Un retour de nos amis français de Sport, qui avaient la lourde tâche de sortir un album après l’excellent Colors. Mission réussie les mecs ! Le genre d’album que je vais toujours être fier d’avoir contribué à sortir !

13-Wayfarer

 

Bon. Un autre pas vraiment objectif. Lorsque j’ai entendu ce disque, lorsqu’il venait d’être mixé, j’ai immédiatement compris qu’il devait sortir sur Housebreaker Records. Probablement l’album le plus complet qu’on a sorti jusqu’à présent. Un autre album avec beaucoup de feeling et de profondeur qui mérite de spinner sur ta platine une couple de fois pour comprendre à quel point il est d’une qualité incontestable (‘serais un bon vendeur de chars, hen ?).
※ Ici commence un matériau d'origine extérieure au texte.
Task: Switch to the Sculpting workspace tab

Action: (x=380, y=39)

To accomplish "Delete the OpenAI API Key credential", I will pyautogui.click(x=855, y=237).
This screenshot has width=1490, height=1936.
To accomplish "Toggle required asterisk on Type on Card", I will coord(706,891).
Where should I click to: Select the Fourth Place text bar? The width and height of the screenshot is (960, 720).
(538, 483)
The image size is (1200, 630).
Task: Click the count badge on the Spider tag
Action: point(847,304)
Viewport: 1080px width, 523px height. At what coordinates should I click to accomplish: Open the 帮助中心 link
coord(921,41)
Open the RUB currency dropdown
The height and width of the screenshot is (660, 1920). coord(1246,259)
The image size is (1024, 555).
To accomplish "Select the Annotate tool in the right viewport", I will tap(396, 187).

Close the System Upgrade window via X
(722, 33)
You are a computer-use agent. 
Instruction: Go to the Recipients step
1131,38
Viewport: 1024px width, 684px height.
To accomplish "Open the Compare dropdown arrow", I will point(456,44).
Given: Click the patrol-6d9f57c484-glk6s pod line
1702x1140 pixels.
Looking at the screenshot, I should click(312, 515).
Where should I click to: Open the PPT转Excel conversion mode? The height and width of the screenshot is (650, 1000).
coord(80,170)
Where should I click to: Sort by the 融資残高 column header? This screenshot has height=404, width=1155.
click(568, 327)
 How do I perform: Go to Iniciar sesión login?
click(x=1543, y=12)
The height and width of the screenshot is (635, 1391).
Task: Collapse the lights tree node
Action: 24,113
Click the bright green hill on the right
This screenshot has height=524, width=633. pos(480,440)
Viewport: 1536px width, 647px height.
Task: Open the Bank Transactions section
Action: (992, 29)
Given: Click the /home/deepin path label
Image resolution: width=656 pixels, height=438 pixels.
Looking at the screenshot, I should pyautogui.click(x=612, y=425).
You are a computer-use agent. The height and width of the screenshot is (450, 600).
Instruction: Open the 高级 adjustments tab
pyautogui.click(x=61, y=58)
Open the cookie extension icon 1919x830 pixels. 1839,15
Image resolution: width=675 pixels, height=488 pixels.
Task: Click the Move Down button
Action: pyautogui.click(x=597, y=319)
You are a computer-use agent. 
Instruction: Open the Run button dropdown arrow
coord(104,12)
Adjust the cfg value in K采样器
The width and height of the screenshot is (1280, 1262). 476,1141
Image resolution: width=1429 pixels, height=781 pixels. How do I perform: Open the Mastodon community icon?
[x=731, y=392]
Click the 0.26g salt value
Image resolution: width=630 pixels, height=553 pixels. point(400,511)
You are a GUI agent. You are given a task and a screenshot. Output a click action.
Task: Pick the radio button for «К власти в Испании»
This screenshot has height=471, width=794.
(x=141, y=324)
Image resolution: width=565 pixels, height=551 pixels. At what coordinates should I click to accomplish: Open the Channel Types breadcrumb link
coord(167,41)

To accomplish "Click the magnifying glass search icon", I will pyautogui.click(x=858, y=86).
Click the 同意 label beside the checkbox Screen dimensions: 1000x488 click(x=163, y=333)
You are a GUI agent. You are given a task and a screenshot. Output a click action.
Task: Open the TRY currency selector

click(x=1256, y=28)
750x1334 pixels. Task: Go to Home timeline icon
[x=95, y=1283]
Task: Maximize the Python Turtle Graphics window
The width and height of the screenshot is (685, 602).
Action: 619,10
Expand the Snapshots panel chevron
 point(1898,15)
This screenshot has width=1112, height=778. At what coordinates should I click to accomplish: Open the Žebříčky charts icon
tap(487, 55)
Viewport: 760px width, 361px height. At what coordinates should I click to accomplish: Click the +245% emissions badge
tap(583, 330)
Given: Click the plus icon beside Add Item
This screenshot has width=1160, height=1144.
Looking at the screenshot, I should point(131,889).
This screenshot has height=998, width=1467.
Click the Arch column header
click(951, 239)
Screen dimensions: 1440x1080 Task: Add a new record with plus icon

14- Electric Wizard – Time To Die

J’avais décroché dans les dernières années, EW devenait dull. Avec ce disque, qui représente aussi le retour du batteur Mark Greening depuis Let Us Pray, Electric Wizard retombe dans mes bonnes grâces. Non seulement il s’agit de l’album le plus long du groupe, mais probablement aussi le plus dark et lourd depuis des lunes. Faut dire que les riffs de guitare à la Black Sabbath y sont sûrement pour quelque chose… Ça donne vraiment le goût de partir sur un tripe de drogue. Mais inquiète-toi pas maman, j’suis sage maintenant.

15- Oktoplut – Pansement

 

Un deuxième album franco dans mon top ?? On aura tout vu… Les gars ont tout simplement repoussés les limites de ce qui s’est fait au Québec en matière de musique indépendante jusqu’à maintenant. Un mélange habile entre des paroles françaises poignantes et réfléchies et un son lourd et travaillé qui rend Oktoplut aussi pertinent et nécessaire à la scène musicale québécoise.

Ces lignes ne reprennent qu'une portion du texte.